* [GIVEN PASSAGE]
::::

The Australian-born daughter of the Australian-born daughter of an Italian migrant tells her amateur mathematician mother's story of her own mother's mathematical discoveries as though the story were her own. This is interspersed with the daughter's letters, predominantly reflecting on how motherhood has affected her, caused her to reflect on her own relationship with her mother. Other themes include betrayal, beauty, competition, loss, the nature of identity, mother-daughter relationships, the rigidity of academic sciences, love and the thwarting of love.
This "extremely original and inventive" novel is complex, interwoven and multi-layered. Did I mention complex? I really didn't feel smart enough as I was reading this, and I persisted despite not being captivated by the narrative, I think to prove to myself that I was indeed clever enough to read it! In retrospect, it was not a reassuring book to read during a twenty-four hour flight en route and just just prior to an academic conference, and I may not have given it the best possible reading. - Alex

Tuesday, September 11

Two Little Girls in Blue – Mary Higgins Clarke

Identical twins Kathy and Kelly Frawley have just celebrated their third birthday when they are kidnapped one evening. The ransom is $8 million, but parents Steve and Mary have sunk all their money into the new home.

::::

* [DATA RECORDS]
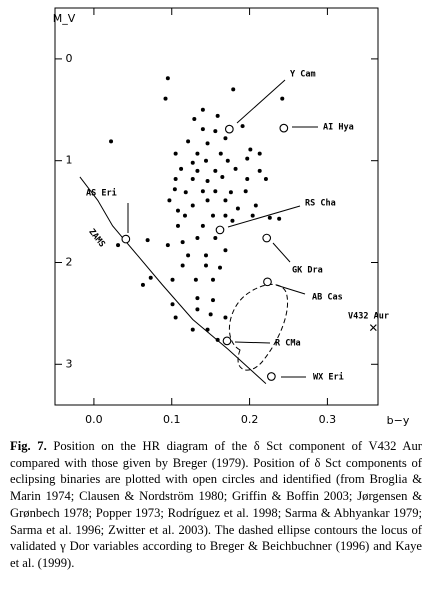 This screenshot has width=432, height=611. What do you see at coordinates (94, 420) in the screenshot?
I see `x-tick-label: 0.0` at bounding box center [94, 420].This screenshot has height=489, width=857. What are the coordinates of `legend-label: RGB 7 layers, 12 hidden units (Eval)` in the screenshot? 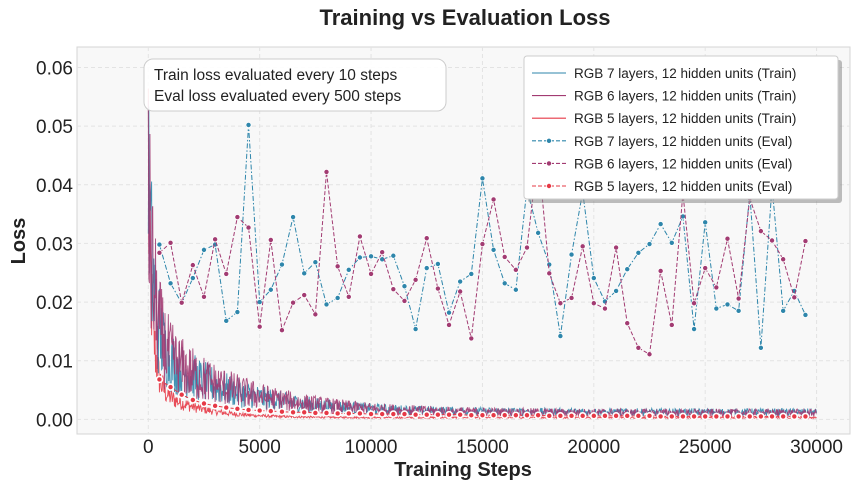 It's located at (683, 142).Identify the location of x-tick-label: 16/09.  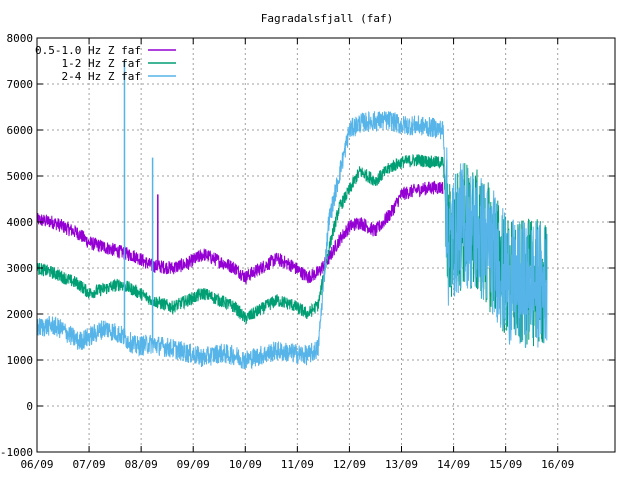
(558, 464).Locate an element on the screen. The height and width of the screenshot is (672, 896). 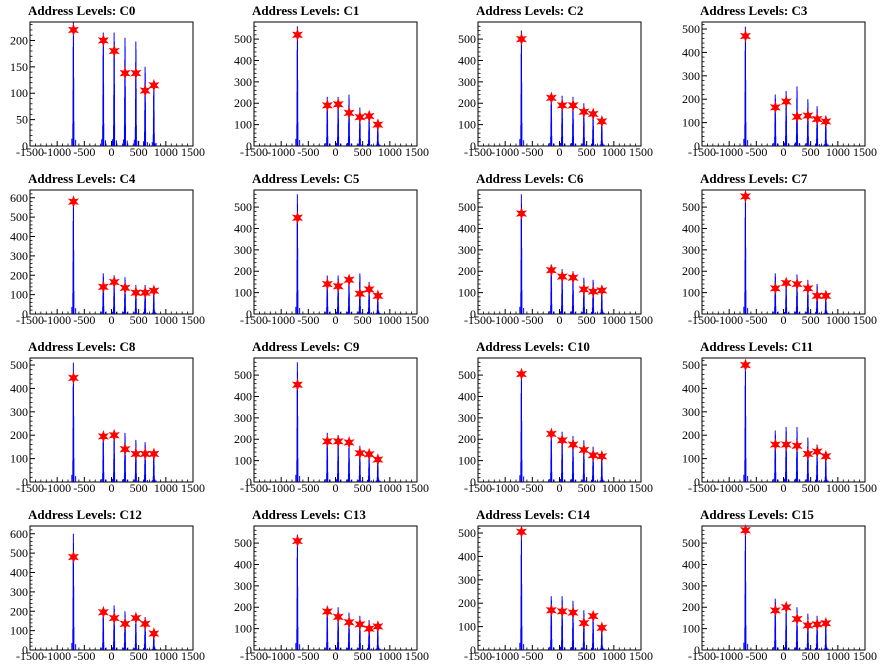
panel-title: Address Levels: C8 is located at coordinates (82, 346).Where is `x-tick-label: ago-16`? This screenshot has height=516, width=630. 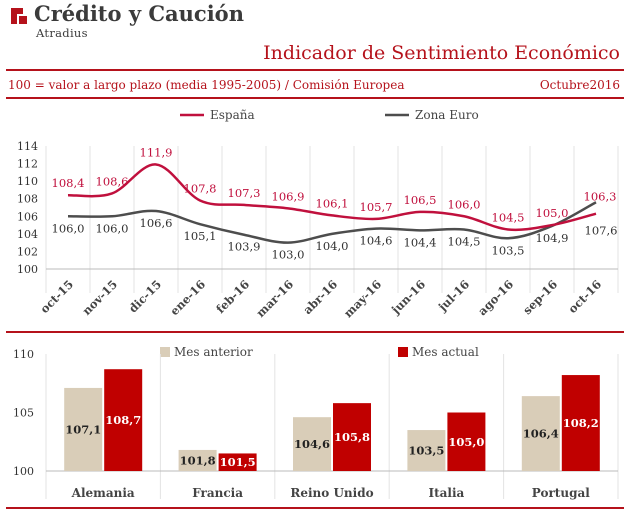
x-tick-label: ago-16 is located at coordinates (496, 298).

::::

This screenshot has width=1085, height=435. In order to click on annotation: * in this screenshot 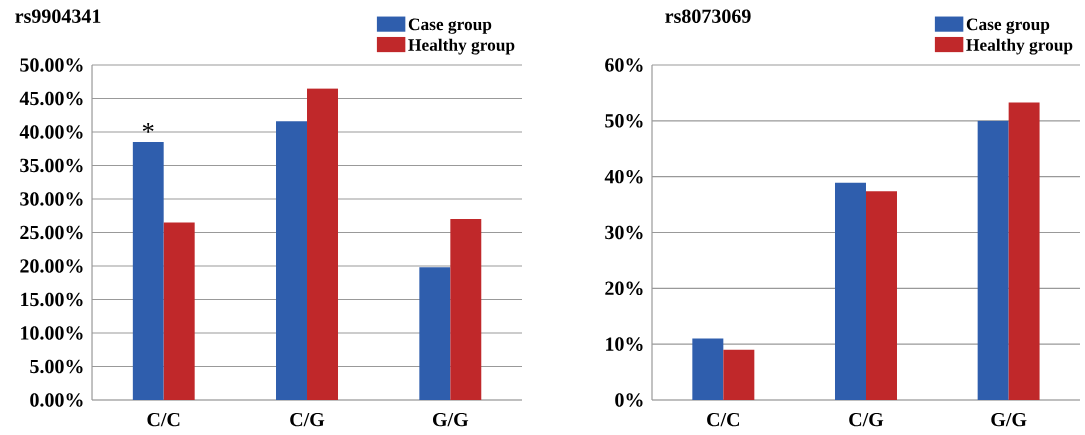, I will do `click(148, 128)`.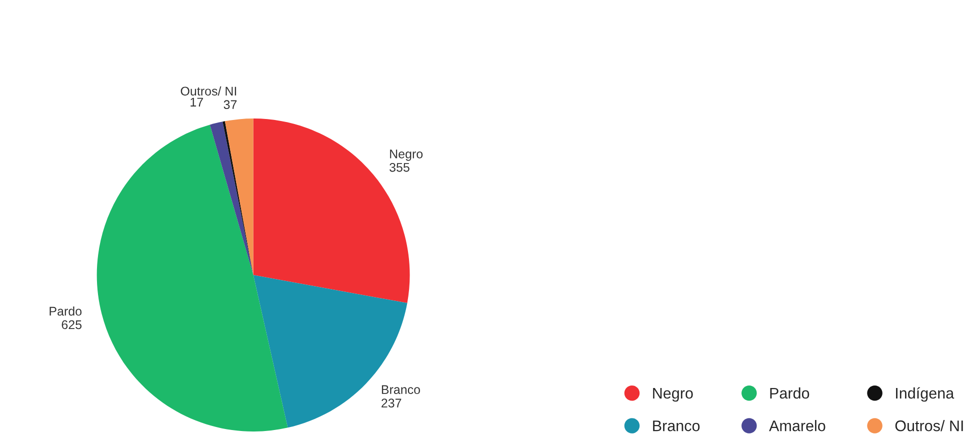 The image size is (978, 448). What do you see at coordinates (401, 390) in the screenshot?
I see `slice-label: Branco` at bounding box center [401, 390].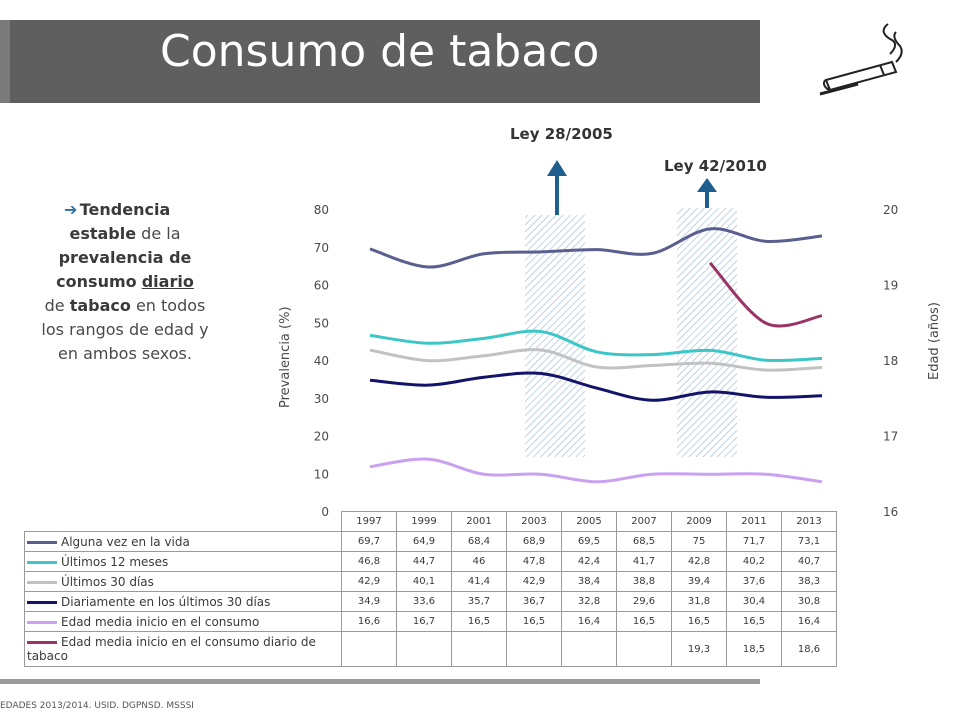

::::

* [INSTRUCTION]
From the book reviews above, extract the passage from "Identical twins Kathy" to "the new home.", copying it word for word.

* [THE COMPLETED TASK]
Identical twins Kathy and Kelly Frawley have just celebrated their third birthday when they are kidnapped one evening. The ransom is $8 million, but parents Steve and Mary have sunk all their money into the new home.